Viewport, Fused Silica, Zero Length 2.75 inch Conflat Flange (CF-2.75 in.), DUV Grade, AR Coating, 1.4" Viewport Diameter, 304 SS
DUV-grade fused silica for applications requiring transmission deep into the ultraviolet spectrum in addition to a low index of refraction for a given wavelength, excellent homogeneity, and low coefficient of thermal expansion. Unlike common glasses (Pyrex, borosilicate, soda-lime, etc.) fused silica contains no Na2O, CaO, or B2O3 and is composed exclusively of high-purity silica (SiO2) in amorphous (non-crystalline) form. It has a much higher working and melting temperature than other common optical glasses, and has exceptional optical, thermal, and mechanical properties.
Fused silica is highly resistance to thermal shock, and is an excellent material for applications requiring the utmost in dimensional stability over a large temperature range and steep thermo-temporal gradients. For comparison, INVAR (a nickel-iron alloy), which has the lowest thermal expansion among all metals and alloys near room temperature, has a mean coefficient of thermal expansion that is more than twice that of fused silica over a temperature range of 20°C to 100°C.

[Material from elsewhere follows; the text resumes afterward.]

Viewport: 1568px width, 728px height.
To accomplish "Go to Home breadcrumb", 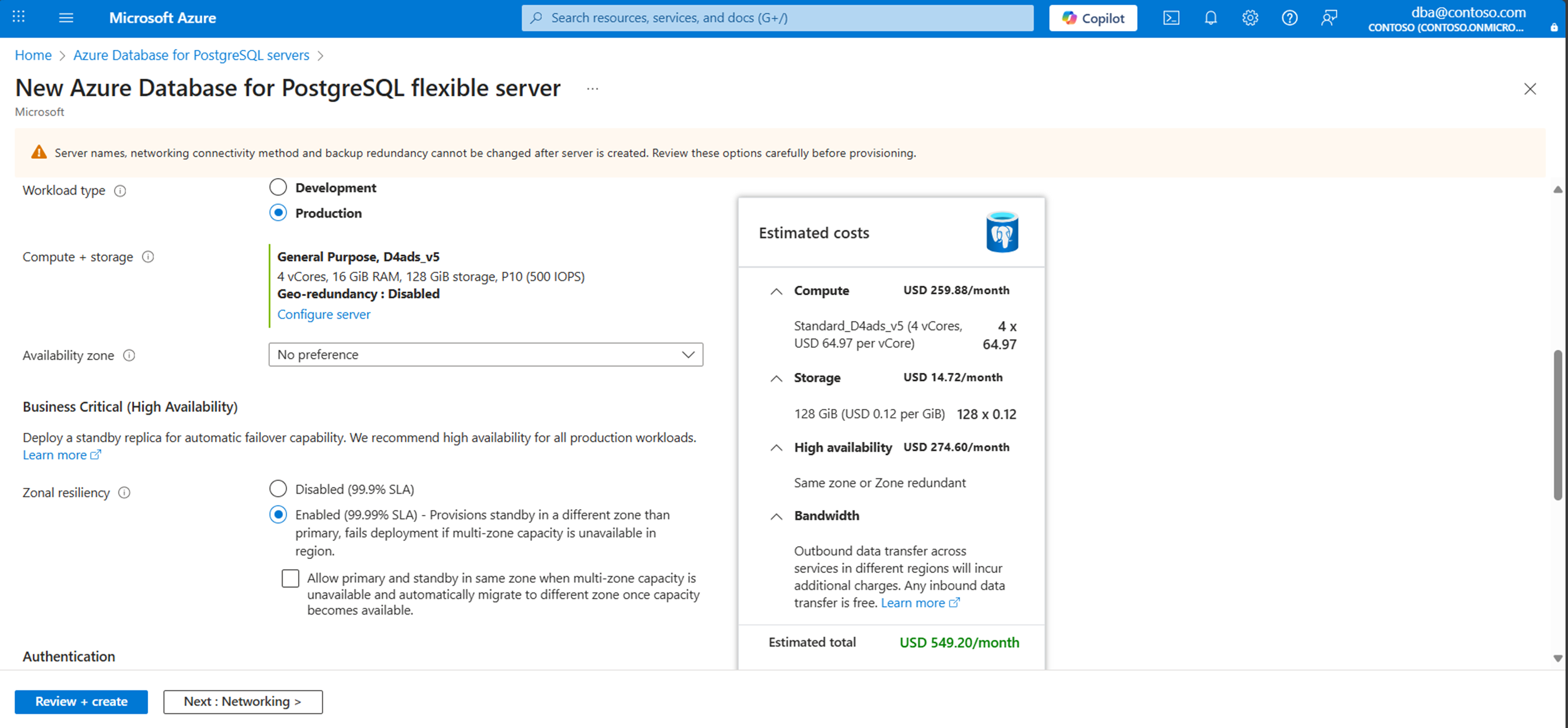I will (x=33, y=55).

Fused Silica is an extremely inert glass and is compatible with the vast majority of chemicals used in the industry and in the laboratory. There are only a few uncommon materials that will attack it, including HF (hydrofluoric acid) and hot KOH (Potassium hydroxide). Although this substrate does not scratch easily, it should, like all fine optics, be handled with care. When handling optics, always wear soft, non-absorbent, lint-free gloves. Please observe the following procedure when cleaning these viewports:
• Always start by blowing off window first with clean, dry compressed air. This will remove any potentially hard, gritty dust that could cause scratching during cleaning.
• Always use a solvent-dampened swab to wipe clean a window, a dry swab can potentially scratch a window and in any event will leave more than it cleans if not damp.
• Excess solvent should be flung off by a flip of the wrist. If the swab is heavily soaked with solvent, the window will rapidly chill due to solvent evaporation; this will result in water condensation from the air. It may cause spotting or delays in cleaning. It is best to flip off the excess before touching the window with the swab. Alternatively, one can daub the swab on a piece of lint-free tissue to partially remove solvent.
• Compressed air in a can, if tipped upside down or violently shaken, will cause solvent to spray out with the air. No canned duster is perfect. Occasionally some solvent will contaminate the window. The best solution is to use a regulated supply of commercial dry compressed nitrogen gas from a welding gas supply company.
• Always handle the window with protected hands. Powder-free vinyl gloves work best; but, if touched with acetone they can dissolve and leave residue on the window. One should carefully avoid contacting the cleaning swab directly with the glove during the cleaning procedure.